So ausgetrocknet war es noch nie. Der Hauptgewässerzug Schönauerwasser, Schwadorfer Rinne und Kühwörtherwasser ist seit Anfang November fast komplett trockengefallen, Hunderte Fische und Großmuscheln sind verendet.
Wo ist der Krisenstab der Stadt Wien, der nun blitzschnell in großer Sorge um den Nationalpark Rettungsmaßnahmen entwirft, endlich den vermeintlichen Konflikt zwischen Grundwassergewinnung und Naturschutz bereinigt und die jahrzehntelang geplante Dotation der Unteren Lobau mit Donauwasser verwirklicht?
Anfragen erschrockener Bürger werden von der Stadt seit Jahren so beantwortet:
- Die Lobau sei im Winter auch früher immer ausgetrocknet und Fischsterben seien in der kalten Jahreszeit normal.

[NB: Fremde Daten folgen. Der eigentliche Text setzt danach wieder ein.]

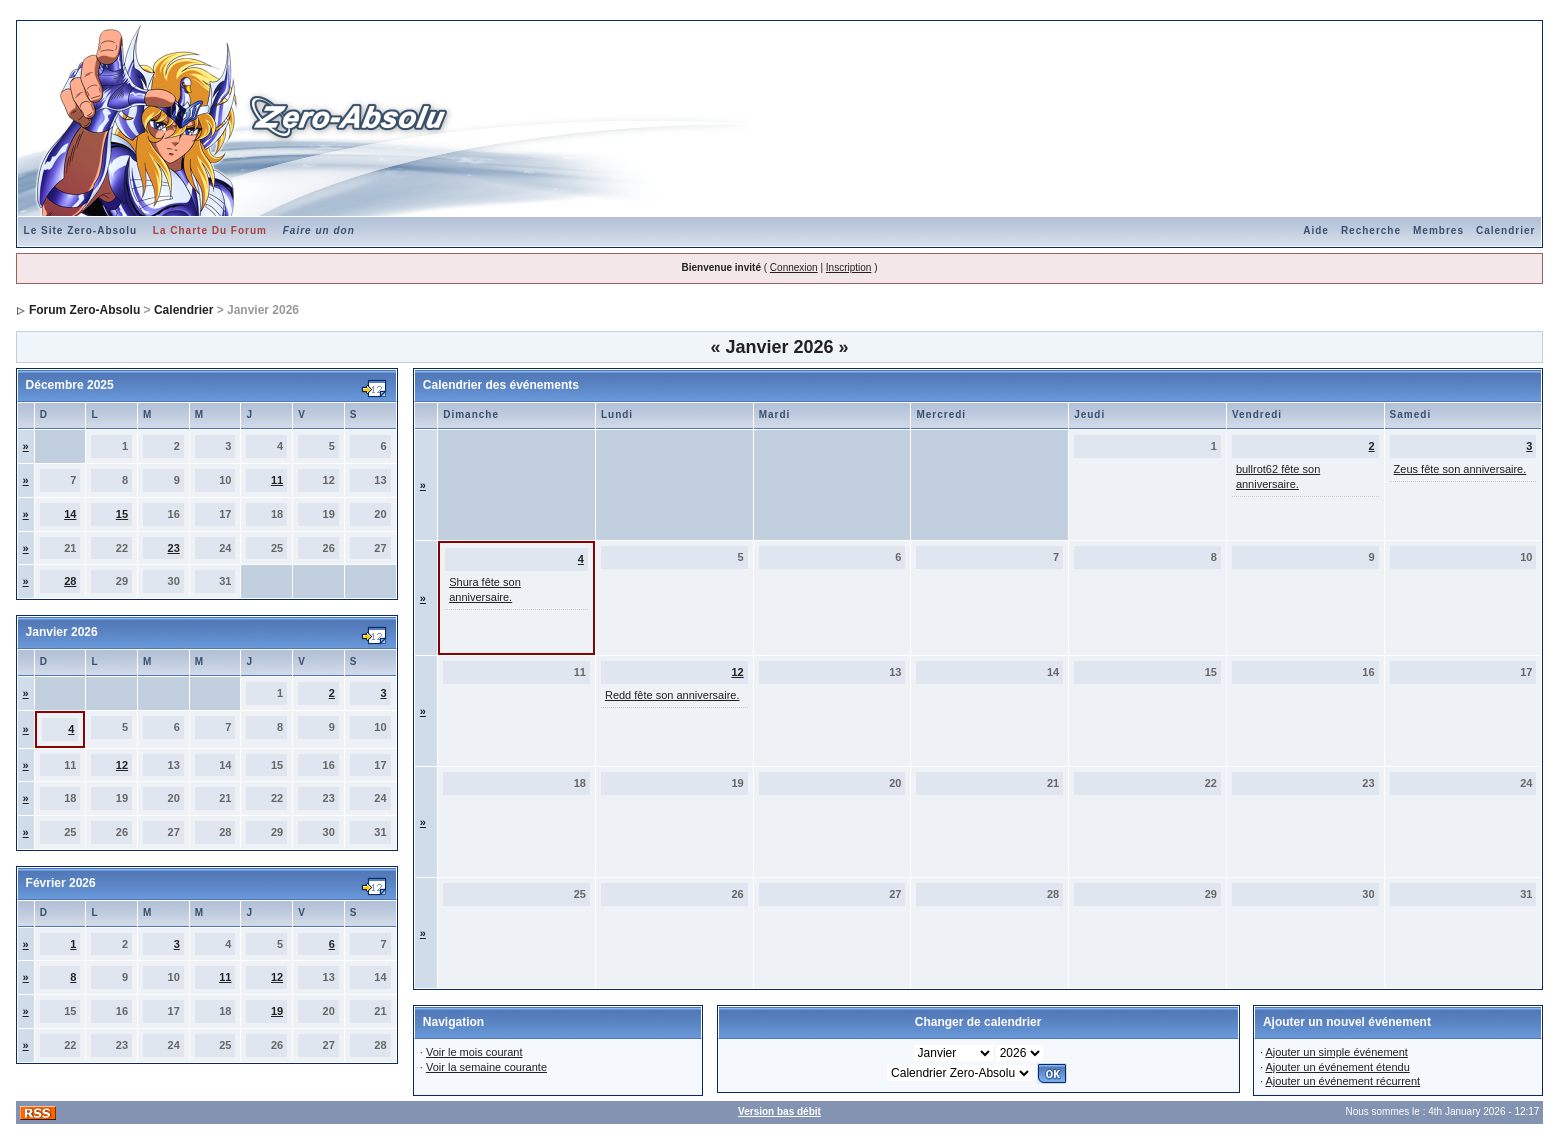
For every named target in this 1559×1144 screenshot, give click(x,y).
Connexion (794, 267)
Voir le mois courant (474, 1052)
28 (70, 581)
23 (174, 548)
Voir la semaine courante (486, 1067)
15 (122, 514)
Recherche (1371, 230)
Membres (1438, 230)
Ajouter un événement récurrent (1342, 1081)
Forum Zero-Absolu (84, 310)
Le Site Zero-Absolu (80, 230)
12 (122, 765)
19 (277, 1011)
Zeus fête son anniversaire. (1460, 469)
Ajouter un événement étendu (1337, 1067)
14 (70, 514)
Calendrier (1505, 230)
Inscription (849, 267)
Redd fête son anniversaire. (672, 695)
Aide (1316, 230)
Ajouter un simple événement (1336, 1052)
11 (277, 480)
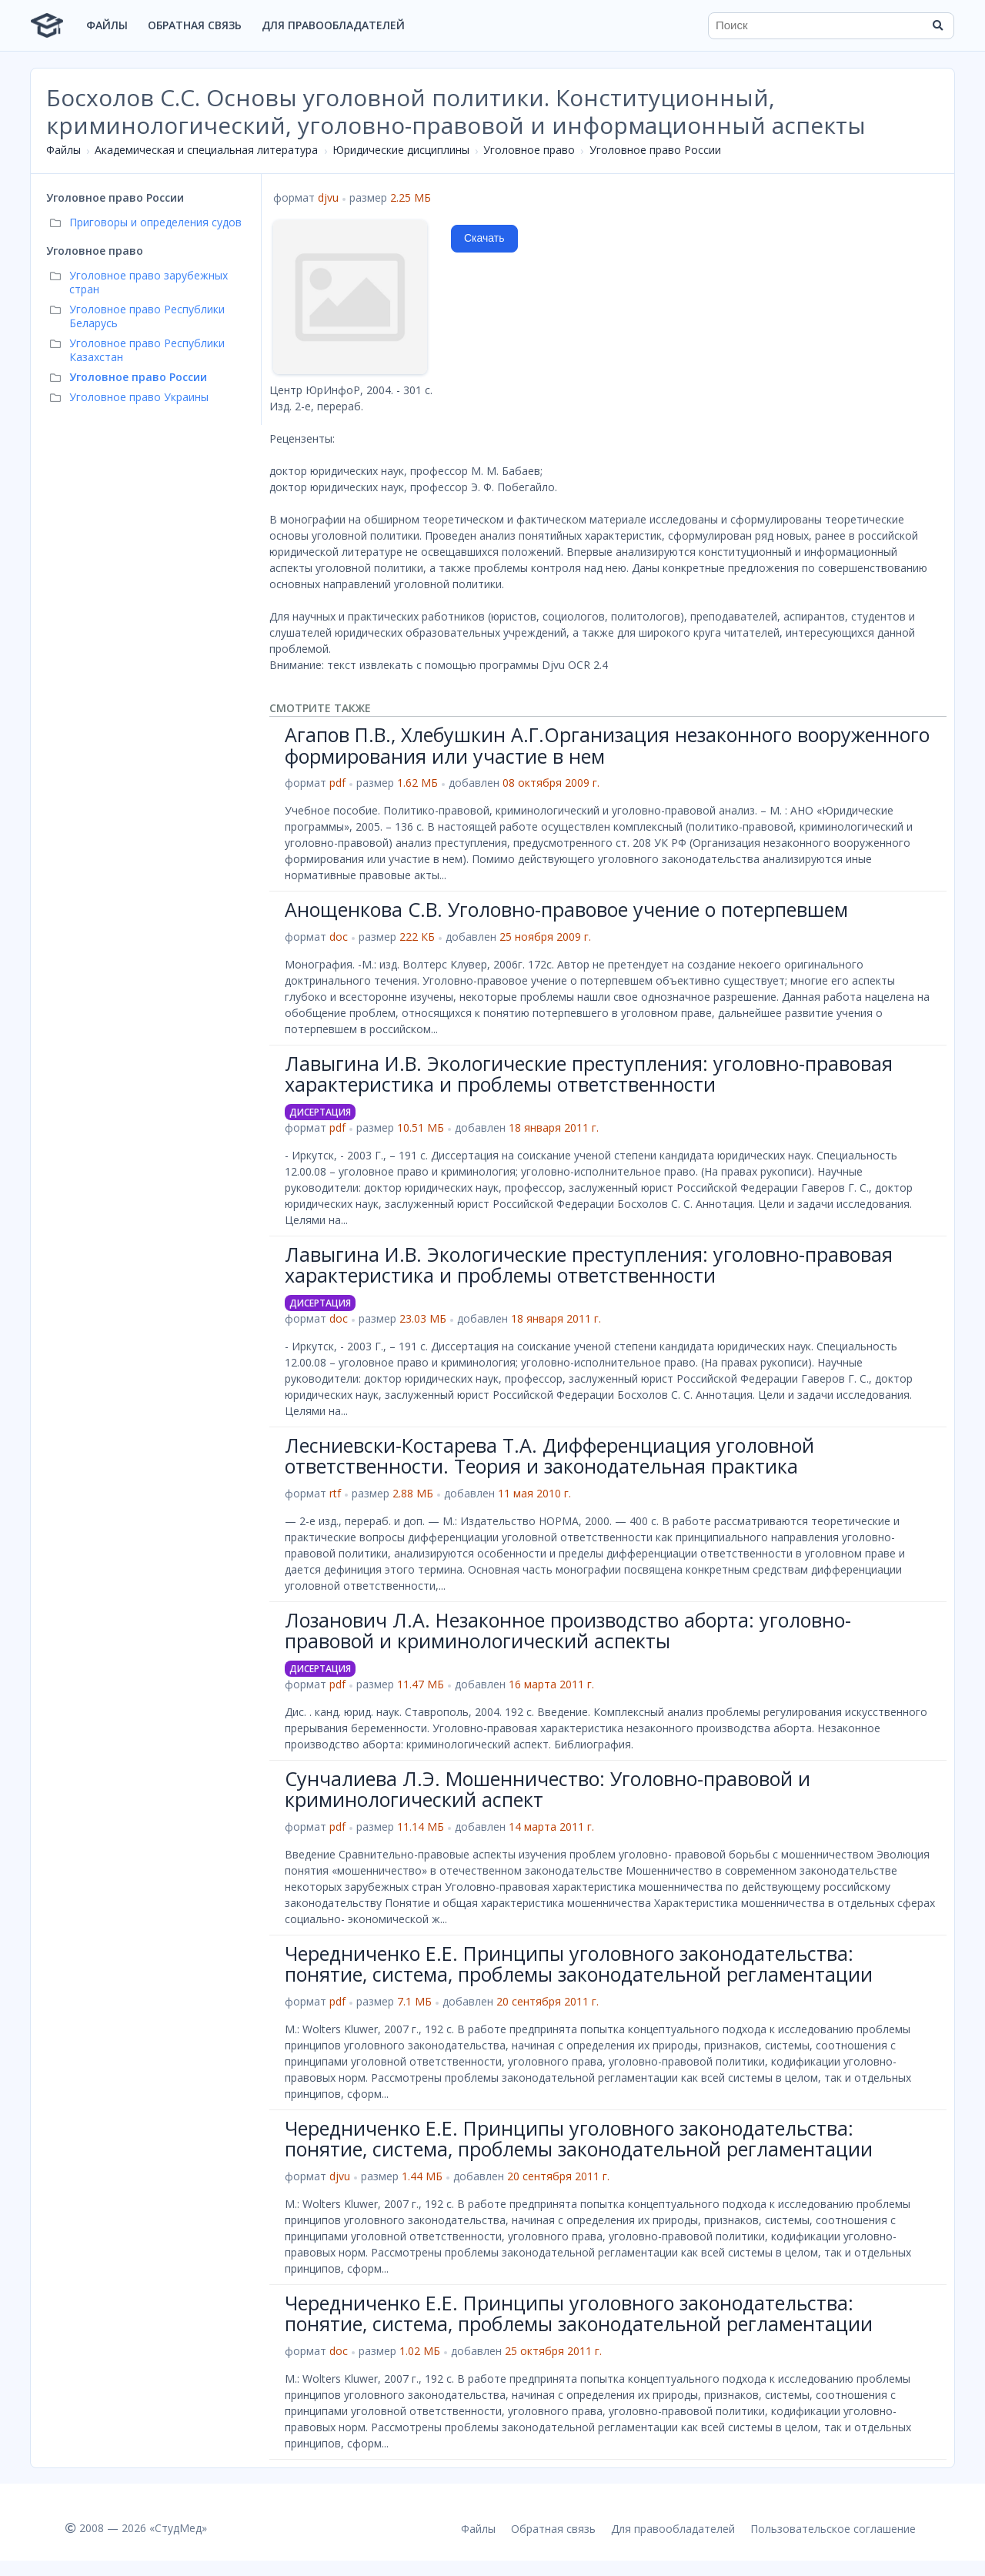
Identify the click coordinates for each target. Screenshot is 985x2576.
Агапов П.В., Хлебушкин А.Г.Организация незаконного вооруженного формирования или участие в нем (607, 745)
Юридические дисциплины (400, 149)
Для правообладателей (333, 25)
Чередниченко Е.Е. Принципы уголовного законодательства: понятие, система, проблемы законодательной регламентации (579, 1964)
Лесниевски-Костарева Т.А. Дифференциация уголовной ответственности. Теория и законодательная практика (549, 1456)
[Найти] (937, 25)
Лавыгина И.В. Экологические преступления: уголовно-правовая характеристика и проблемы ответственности (589, 1074)
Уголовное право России (655, 149)
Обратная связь (195, 25)
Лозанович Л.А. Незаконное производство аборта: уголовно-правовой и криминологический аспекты (568, 1630)
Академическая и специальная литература (206, 149)
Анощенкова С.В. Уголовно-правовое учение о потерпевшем (566, 909)
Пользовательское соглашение (833, 2528)
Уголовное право (529, 149)
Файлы (107, 25)
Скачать (484, 238)
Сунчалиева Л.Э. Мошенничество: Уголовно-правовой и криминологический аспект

- Die Donau würde sich halt immer tiefer eingraben und der Lobau damit das Wasser entziehen.
Beides stimmt nicht.
Für Naturfotograf Norbert Sendor – seit 1950 ohne Unterlass in der Lobau unterwegs – ist es eindeutig:
- “So ausgetrocknet wie jetzt war es niemals. Winterliche Fischsterben hat es immer gegeben, aber fast nur in den kleinen Seitenarmen und nur in extrem strengen Wintern – bei niedrigem Wasserstand und dicker Eisdecke.”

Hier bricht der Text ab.